BACKGROUND AND OBJECTIVE: Endogenous hydrogen sulfide (H2S) may be involved in the pathogenesis of systemic inflammation. It was investigated whether serum H2S levels differed among patients with community-acquired pneumonia, those with exacerbations of COPD or control subjects, and whether H2S may be used as a surrogate marker of the need for antibiotic treatment.

METHODS: Serum H2S levels were measured in 129 patients with pneumonia or COPD exacerbations and in 72 healthy control subjects.

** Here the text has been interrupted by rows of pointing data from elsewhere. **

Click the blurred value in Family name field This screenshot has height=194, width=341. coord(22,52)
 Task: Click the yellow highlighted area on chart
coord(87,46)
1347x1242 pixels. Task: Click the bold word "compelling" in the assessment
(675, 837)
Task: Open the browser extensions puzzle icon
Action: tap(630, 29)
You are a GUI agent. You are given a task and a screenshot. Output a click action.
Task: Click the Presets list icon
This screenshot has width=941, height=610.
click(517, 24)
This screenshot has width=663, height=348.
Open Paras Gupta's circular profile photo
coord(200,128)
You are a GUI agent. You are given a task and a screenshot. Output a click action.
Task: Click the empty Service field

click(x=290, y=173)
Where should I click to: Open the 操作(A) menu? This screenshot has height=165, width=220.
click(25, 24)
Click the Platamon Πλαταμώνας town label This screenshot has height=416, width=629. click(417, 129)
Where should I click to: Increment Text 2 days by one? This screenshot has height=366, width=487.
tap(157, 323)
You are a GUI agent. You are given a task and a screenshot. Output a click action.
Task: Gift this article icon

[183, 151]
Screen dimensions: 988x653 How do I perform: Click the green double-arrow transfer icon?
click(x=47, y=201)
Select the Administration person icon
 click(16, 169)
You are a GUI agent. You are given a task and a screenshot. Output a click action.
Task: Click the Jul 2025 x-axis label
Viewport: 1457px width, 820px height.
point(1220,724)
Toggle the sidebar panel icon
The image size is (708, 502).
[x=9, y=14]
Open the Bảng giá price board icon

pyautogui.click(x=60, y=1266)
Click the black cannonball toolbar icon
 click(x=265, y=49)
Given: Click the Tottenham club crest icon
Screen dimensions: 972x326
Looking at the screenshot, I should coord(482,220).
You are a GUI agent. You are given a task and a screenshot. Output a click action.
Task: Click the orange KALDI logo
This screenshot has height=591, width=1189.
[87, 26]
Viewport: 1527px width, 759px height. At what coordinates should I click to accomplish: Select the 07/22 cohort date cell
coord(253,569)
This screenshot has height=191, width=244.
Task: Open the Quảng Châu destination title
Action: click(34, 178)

RESULTS: The mean serum H2S concentration was 36% lower in patients with pneumonia (22.7 +/- 14.6 micromol/L) than in control subjects (35.4 +/- 5.3 micromol/L) (P < 0.01). Serum H2S concentration did not differ between patients with acute exacerbations of COPD (33.8 +/- 18.6 micromol/L) and control subjects. Within the COPD group, patients with Anthonisen type 1 exacerbations had a lower serum H(2)S concentration (22.5 +/- 11.6 micromol/L) than control subjects, and those with type 3 exacerbations had a higher serum H2S concentration (54.2 +/- 21.3 micromol/L) than control subjects. There was no difference between patients with type 2 exacerbations (41.7 +/- 8.4 micromol/L) and control subjects. In patients requiring antibiotics, serum H2S concentration was 41% lower than in those not requiring antibiotics. The area under the receiver operating characteristic curve for H(2)S as a surrogate marker of the need for antibiotics was 0.862 (95% confidence interval: 0.805-0.919, P < 0.01). Serum H2S levels were inversely correlated with serum CRP levels (r = -0.337, P < 0.01).

CONCLUSIONS: Serum H2S levels may be used as a marker in lower respiratory tract infections. Further studies are required to validate the role of serum H2S levels in guiding antibiotic selection.